Da ricordare che alcuni reati, anche piuttosto gravi, diventano perseguibili d’ufficio solo in presenza di aggravanti, come nel caso delle lesioni personali o della violenza sessuale.
Da tale obbligo è esonerato il libero professionista nel caso in cui così facendo esporrebbe il paziente ai rischi di un processo penale e se stesso o un proprio congiunto a un possibile danno fisico o morale.
Per fare un esempio, se un adulto, nel corso di un trattamento, rivela a uno psicologo che opera nel privato di aver perpetuato abusi sessuali ai danni di un minore, il libero professionista dovrà astenersi dal denunciare il fatto visto che la persona, in conseguenza di ciò, subirebbe un procedimento penale.
Se, invece, è il minore a confessare una violenza sessuale subita da un adulto lo psicologo è tenuto a procedere alla denuncia e al referto.
Il libero professionista è, però, sempre obbligato a denunciare all’Autorità Giudiziaria reati contro la personalità dello Stato italiano (eversione o attentati) o che prevedano come pena l’ergastolo (ad esempio l’omicidio in presenza di aggravanti).

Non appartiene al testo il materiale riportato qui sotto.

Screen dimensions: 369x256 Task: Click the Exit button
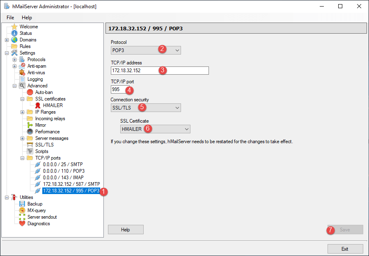pyautogui.click(x=345, y=249)

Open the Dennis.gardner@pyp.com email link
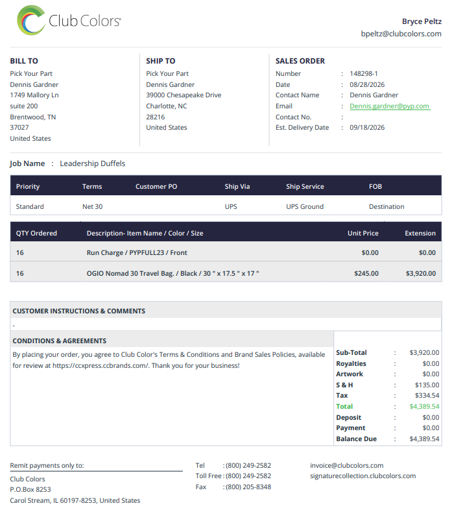click(390, 106)
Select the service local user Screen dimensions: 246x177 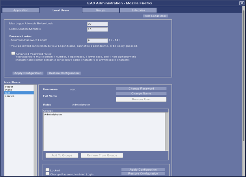(x=9, y=96)
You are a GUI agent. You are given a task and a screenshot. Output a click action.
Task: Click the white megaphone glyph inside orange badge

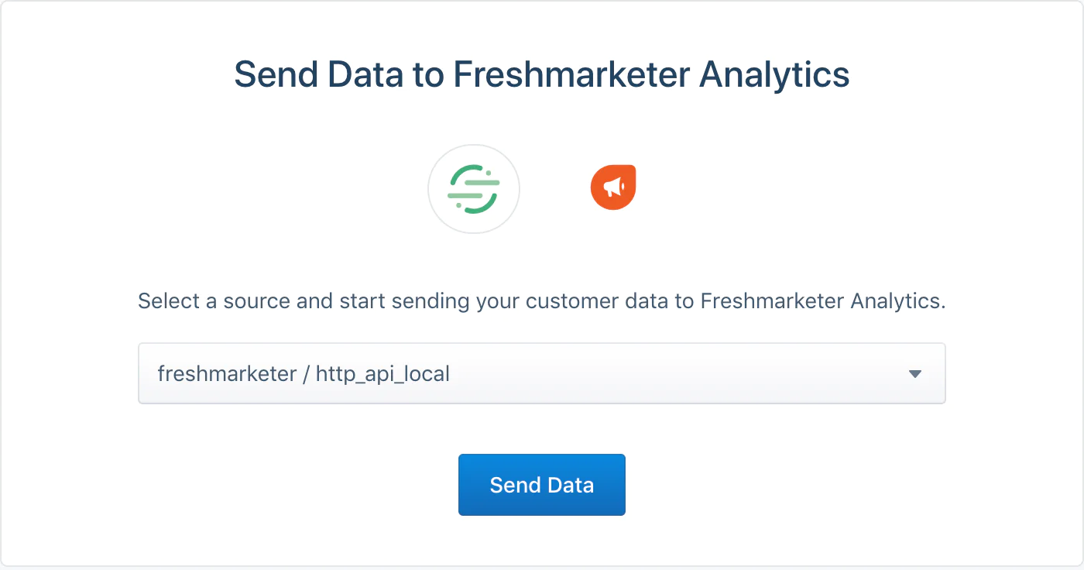613,187
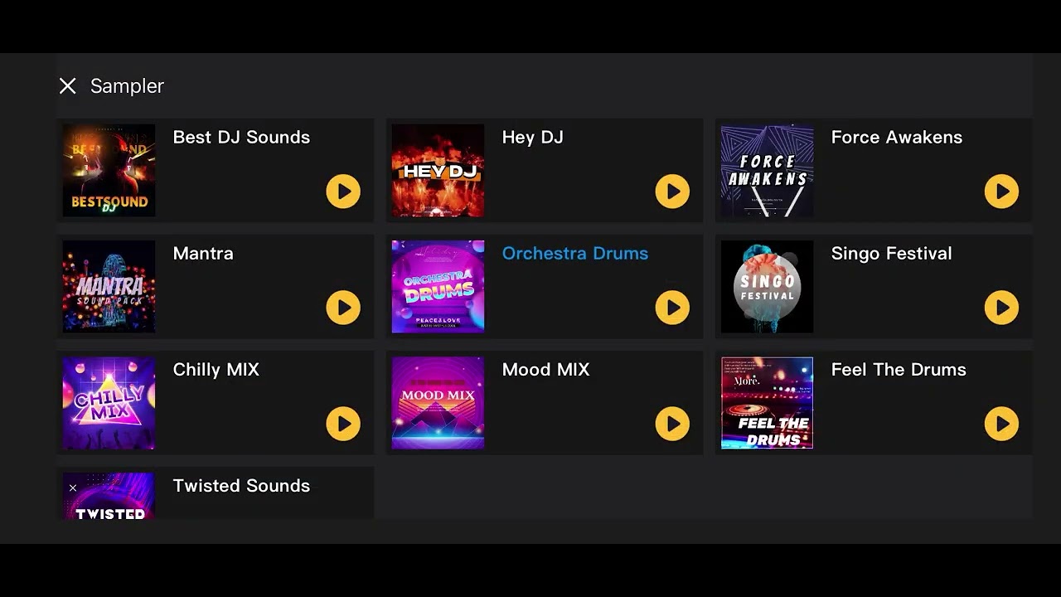Screen dimensions: 1061x597
Task: Choose the Mantra cover thumbnail
Action: pyautogui.click(x=109, y=287)
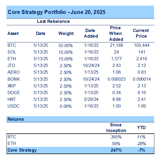Click the Returns section header

point(16,119)
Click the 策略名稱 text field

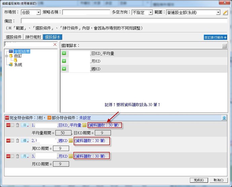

Tuttavia, anche nel caso di referto o denuncia lo psicologo limita allo stretto necessario il riferimento di quanto appreso in ragione del proprio rapporto professionale ai fini della tutela psicologica del soggetto (art. 13).
Negli altri casi valuta con attenzione la necessità di derogare totalmente o parzialmente alla propria doverosa riservatezza qualora si prospettino gravi pericoli per la vita o la salute psicofisica del soggetto o di terzi (come nel caso in cui la persona continui ad avere condotte estremamente violenti o di abuso nei confronti di un minore).
Bisogna dire che si tratta di un tema piuttosto complicato e controverso che presuppone conoscenze giuridiche specifiche che quasi sempre gli psicologi non possiedono e che, quindi, richiede particolare attenzione e delicatezza. Il rischio è quello di contravvenire in maniera errata all’obbligo del segreto professionale rischiando di avere gravi conseguenze penali e di inficiare ed invalidare la relazione terapeutica con il paziente.